India’s poor population is increasingly likely to consist of members of marginalized groups
Has poverty reduction in India since 1987 changed the social profile of which Indians remain under the poverty line? To answer this question, EPoD researchers took time series data from India’s National Sample Survey 1987 to 2011 and examined the different proportions of social groups among the poor.1
This exercise yielded the following results:
Among people living under the poverty line, the fraction of Hindu upper and middle castes (which includes groups known as “other backward classes” or OBCs2) decreased from about 50 to 40 percent – roughly a 10 percentage point decline.
The proportion of the poor made up of Hindu lower castes (including scheduled castes and scheduled tribes) increased from about 33 to 40 percent.
The proportion of the poor made up of Muslims increased from about 13 to 15 percent.
These trends are represented visually in the graphs below.
Possible explanations include the following:
Social advantage may influence a group’s ability to benefit from economic growth.
Muslims and lower caste Hindus may tend to start off lower in the income distribution – i.e. they are farther back in the queue waiting to cross that poverty line, and therefore the last to leave.

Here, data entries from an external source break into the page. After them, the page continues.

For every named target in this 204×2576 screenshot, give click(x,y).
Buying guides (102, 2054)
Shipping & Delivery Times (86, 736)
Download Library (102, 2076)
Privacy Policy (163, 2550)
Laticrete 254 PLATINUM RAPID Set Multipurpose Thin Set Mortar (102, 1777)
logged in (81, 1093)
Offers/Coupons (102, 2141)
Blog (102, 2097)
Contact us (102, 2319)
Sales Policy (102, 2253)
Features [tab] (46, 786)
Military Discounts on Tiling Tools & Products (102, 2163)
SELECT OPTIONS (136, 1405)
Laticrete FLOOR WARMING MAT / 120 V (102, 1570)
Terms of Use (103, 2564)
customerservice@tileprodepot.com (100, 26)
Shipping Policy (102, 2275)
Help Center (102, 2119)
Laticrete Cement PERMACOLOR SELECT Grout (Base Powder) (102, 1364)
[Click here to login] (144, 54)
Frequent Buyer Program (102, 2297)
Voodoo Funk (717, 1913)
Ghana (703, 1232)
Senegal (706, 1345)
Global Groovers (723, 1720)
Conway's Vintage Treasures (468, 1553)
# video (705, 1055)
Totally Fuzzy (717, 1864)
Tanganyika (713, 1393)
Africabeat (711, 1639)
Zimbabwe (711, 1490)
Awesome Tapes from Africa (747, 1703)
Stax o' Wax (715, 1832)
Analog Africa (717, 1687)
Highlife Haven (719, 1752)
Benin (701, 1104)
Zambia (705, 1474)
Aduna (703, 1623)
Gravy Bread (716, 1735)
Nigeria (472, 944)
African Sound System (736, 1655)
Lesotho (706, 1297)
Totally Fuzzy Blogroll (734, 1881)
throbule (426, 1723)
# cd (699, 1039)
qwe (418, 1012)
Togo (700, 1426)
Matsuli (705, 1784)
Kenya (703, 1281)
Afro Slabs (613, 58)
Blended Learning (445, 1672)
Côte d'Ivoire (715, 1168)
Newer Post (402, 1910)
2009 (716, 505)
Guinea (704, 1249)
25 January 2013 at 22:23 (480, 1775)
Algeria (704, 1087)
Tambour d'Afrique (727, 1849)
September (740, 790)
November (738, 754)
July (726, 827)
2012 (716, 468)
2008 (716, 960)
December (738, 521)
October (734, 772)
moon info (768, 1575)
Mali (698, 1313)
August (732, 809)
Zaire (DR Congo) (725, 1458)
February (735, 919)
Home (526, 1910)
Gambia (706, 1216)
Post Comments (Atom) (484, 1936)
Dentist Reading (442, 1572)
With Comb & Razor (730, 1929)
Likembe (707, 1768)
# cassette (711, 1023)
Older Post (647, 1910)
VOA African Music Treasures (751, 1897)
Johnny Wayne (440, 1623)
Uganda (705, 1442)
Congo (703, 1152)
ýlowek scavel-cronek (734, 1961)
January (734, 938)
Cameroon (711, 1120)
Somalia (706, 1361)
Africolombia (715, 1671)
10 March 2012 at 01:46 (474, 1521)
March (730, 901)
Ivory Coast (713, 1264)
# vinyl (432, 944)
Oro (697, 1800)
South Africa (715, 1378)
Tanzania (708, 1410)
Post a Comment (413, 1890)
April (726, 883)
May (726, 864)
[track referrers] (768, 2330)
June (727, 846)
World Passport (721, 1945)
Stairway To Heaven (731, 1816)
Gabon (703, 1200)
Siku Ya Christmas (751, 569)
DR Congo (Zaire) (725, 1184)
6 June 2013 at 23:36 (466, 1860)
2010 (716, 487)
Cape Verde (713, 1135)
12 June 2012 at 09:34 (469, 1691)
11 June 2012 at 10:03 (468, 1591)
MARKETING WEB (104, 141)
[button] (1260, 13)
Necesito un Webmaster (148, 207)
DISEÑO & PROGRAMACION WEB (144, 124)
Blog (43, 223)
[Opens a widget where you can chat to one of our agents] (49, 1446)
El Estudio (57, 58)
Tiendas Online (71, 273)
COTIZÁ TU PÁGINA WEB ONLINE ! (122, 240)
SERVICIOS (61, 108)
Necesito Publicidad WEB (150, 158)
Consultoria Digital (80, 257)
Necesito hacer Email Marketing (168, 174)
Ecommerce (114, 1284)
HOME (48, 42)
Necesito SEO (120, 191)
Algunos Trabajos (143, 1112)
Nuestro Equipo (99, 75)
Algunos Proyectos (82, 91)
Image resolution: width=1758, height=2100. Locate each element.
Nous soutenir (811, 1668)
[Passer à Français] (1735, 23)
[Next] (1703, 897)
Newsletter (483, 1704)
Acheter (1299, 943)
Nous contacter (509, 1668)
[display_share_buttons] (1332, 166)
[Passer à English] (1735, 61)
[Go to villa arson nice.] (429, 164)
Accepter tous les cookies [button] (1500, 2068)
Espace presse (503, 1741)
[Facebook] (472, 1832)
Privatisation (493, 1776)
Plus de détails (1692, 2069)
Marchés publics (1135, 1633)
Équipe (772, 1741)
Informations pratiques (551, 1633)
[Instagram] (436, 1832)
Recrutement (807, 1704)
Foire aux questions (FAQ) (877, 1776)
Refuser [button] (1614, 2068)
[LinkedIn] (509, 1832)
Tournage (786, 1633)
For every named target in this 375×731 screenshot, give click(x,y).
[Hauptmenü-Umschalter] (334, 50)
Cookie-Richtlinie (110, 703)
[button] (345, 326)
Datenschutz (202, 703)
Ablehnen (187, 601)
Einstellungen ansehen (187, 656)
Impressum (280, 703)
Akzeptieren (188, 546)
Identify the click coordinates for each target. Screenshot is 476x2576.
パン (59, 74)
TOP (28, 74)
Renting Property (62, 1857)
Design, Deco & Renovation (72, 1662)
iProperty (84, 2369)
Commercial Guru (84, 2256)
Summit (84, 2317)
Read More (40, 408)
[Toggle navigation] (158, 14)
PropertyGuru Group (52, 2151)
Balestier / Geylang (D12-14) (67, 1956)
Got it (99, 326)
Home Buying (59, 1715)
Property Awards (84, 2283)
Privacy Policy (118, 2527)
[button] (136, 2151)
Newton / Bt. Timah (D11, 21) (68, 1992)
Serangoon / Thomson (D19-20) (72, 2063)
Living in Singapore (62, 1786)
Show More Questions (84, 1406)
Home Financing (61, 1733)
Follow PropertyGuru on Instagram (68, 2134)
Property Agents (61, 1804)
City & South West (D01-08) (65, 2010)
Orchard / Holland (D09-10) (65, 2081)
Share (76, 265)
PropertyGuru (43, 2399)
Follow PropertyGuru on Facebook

The surveys do not provide longitudinal data on individuals, so they do not shed light on the extent to which either of these two factors are at play. Still, the data suggest that “easy groups” near the poverty line are the ones growth will lift into the middle classes, while traditionally disadvantaged groups are more likely to be left behind.
1. The poverty line is defined as having a consumption level under $1.90 per day in 2011 USD with purchasing price parity. This is the definition use by the World Bank and other development organizations.
2. The OBC category was created by the Indian government in 1983. Although members of this category did not suffer from the same forms of social exclusion as the Hindu lower castes, they are considered to be socially and economically disadvantaged enough to receive quotas within universities and public sector jobs, just as lower castes do.